I am seeing intermittent document unlock issues with Pessimistic locking approach. I am using below strategy to lock-unlock a document:
- Use getAndLock with a lock timeout (3 sec) to lock a document and get CAS value.
- Make modifications to the document and use replace with above CAS value to replace the document.
This approach mostly works and replace operation releases the lock on the document. But occasionally replace does NOT release the lock and any subsequent getAndLock fails to acquire the lock and throws TemporaryLockFailureException. Even the explicit ‘3 sec’ timeout does not release lock.
Is there a known issue or scenario when this can happen ?
Sounds like a problem, but it’s more likely a problem with the KV service. By chance do you have a simple test program?
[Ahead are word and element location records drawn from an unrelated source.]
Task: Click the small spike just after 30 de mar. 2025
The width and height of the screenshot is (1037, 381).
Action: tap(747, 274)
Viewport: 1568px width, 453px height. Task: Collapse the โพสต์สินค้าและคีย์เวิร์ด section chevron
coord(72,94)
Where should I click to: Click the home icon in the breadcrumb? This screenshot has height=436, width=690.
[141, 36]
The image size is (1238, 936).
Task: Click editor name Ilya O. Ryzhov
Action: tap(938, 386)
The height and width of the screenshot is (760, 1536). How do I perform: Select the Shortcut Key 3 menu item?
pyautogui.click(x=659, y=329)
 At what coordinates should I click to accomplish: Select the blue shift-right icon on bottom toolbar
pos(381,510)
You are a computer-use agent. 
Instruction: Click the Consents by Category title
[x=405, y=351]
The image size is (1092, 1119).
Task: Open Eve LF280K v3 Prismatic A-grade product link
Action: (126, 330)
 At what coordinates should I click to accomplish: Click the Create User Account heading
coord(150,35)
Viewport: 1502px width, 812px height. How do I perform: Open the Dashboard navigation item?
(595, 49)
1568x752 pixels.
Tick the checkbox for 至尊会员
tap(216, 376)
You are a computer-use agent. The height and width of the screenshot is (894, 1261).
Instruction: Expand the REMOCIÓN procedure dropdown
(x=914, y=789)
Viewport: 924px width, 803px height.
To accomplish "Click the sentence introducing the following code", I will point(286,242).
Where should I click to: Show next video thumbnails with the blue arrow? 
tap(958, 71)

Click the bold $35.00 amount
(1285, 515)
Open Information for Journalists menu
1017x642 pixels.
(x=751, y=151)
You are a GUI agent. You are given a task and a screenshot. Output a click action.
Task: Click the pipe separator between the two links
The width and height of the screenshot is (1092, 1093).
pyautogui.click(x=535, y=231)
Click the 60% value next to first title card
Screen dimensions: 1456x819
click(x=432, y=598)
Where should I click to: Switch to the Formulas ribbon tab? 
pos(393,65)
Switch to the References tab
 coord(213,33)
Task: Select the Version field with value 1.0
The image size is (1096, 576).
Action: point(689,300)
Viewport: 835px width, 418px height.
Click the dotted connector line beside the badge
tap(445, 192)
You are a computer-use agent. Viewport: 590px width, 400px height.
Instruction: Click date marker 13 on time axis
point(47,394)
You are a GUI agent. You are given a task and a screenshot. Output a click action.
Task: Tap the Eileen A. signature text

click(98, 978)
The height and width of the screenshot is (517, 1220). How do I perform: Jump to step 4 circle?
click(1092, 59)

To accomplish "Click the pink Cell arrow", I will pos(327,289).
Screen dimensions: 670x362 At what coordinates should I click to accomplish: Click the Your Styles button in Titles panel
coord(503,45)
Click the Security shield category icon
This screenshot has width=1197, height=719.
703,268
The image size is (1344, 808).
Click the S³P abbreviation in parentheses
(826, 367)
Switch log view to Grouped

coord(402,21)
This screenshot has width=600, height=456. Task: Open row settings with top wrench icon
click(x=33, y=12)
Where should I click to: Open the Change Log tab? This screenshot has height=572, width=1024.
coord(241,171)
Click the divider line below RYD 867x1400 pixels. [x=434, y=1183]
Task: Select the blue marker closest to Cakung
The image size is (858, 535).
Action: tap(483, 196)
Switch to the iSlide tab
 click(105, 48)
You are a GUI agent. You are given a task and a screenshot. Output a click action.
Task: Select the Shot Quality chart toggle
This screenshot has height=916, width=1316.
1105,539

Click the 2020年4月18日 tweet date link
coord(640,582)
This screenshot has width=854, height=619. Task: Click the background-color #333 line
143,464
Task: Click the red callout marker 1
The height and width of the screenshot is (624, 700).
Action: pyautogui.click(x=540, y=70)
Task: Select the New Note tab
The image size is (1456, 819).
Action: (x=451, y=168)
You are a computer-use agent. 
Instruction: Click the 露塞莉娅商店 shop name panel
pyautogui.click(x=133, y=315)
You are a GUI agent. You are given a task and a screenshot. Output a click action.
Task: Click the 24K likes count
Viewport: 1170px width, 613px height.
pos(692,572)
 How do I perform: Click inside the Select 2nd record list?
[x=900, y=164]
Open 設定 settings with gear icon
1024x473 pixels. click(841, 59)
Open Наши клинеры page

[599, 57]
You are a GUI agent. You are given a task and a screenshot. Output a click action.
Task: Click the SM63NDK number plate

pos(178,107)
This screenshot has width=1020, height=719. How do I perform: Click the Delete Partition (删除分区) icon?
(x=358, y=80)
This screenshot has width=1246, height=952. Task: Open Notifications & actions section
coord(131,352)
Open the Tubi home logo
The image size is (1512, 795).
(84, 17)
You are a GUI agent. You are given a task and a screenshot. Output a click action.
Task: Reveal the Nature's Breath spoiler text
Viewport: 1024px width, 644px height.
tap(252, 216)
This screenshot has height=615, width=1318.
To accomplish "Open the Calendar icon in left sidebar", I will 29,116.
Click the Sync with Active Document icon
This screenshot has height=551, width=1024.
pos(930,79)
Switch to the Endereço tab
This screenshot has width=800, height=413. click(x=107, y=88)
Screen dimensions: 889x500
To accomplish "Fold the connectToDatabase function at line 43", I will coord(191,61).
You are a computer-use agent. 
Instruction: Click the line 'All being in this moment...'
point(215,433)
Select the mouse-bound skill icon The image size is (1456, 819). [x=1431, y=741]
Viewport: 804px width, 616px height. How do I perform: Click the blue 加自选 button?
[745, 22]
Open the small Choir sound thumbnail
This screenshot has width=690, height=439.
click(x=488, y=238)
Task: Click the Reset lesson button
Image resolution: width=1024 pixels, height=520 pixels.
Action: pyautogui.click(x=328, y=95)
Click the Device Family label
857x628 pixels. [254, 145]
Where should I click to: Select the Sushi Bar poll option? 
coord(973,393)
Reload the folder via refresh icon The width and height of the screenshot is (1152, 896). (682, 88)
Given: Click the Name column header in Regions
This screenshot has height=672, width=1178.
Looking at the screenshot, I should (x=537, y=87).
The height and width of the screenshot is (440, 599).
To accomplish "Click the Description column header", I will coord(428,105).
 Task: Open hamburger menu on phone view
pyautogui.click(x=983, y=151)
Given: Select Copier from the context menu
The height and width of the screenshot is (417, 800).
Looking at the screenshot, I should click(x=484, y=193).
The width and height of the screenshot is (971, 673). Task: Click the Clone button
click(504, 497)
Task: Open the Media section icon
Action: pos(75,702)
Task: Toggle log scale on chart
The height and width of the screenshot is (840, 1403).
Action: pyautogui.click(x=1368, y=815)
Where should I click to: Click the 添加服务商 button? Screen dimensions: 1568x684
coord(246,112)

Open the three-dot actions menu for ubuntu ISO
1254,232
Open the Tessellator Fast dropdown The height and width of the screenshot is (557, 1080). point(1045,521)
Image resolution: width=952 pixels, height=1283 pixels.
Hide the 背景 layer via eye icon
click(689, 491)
Also, is there any concurrency, or you can repro it with just a single actor?
Yes, i am able to reproduce with single actor, but the behavior is not consistent. However its more frequent during load testing.
Here is a scenario that I observed :
Process 1 acquired lock(getAndLock) at 2:40:09.880 and did replace operation with correct CAS at 2:40:09.894.
Process 2 tried to acquire lock at 2:40:13.676 (which is almost 4 seconds after previous replace) but received TemporaryLockFailureException
The replace operation or the 3 sec explicit timeout should have released the lock
Also, is there a way to know if replace operation actually released the lock
If it is based on the timeout, it’s probably best observed with logging from the memcached process, but you may need a higher logging level. I don’t know that logging for sure though, but that’s what I’d try first.
If you have a small test case, it’d be great to file an issue against Couchbase Server.